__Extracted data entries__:

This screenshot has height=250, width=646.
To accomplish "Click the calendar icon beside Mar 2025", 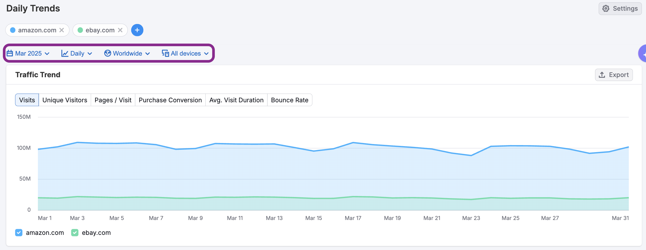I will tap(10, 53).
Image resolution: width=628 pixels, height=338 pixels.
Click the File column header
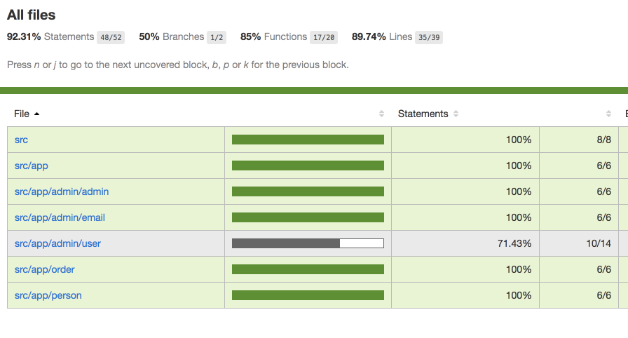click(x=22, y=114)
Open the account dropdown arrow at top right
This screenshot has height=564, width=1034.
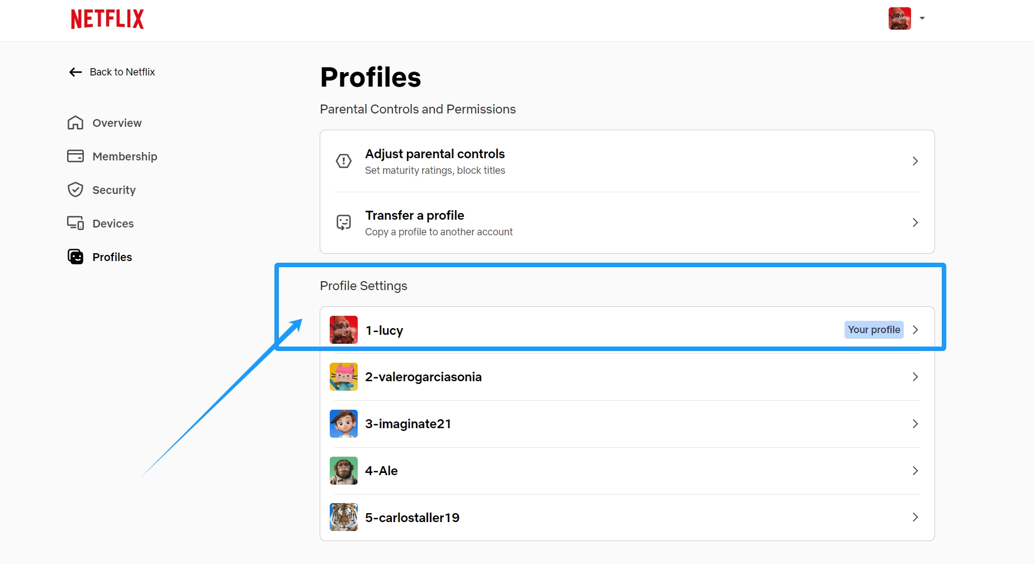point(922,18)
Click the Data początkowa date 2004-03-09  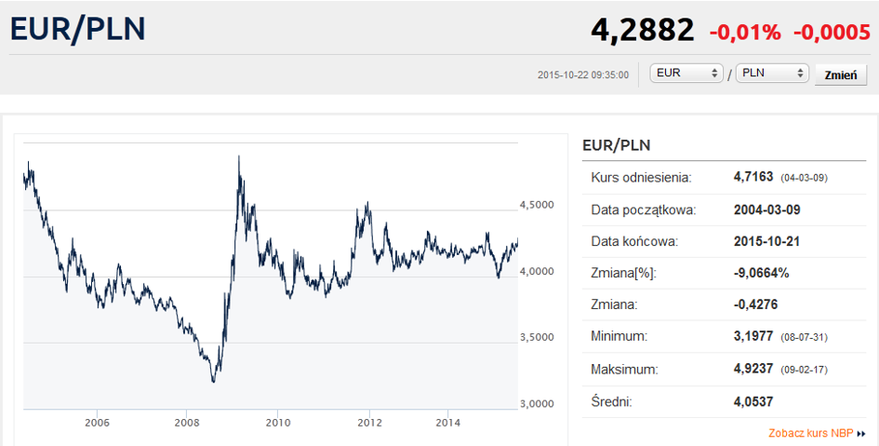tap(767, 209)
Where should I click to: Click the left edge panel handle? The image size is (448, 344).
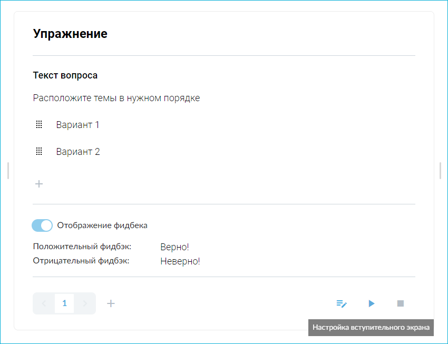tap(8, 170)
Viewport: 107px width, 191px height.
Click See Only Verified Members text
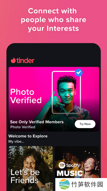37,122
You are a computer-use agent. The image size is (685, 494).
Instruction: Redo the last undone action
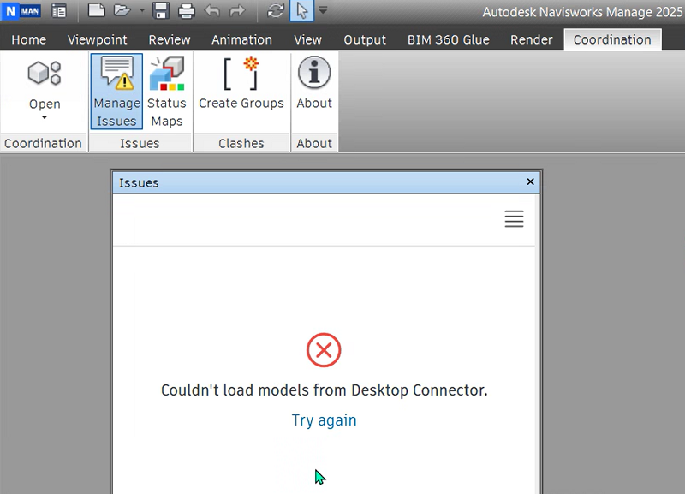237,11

__WHAT YOU NEED TO DO__: Format as a numbered list the lines from the one containing "Where should I" through the end of the extracted data entries, inclusive, skipping any blank lines. Omit the pictures from your answer.

__COMPLETED EXERCISE__:
1. Where should I click to: Click the left edge panel handle? The image size is (448, 344).
2. tap(8, 170)
3. Viewport: 107px width, 191px height.
4. Click See Only Verified Members text
5. 37,122
6. You are a computer-use agent. The image size is (685, 494).
7. Instruction: Redo the last undone action
8. 237,11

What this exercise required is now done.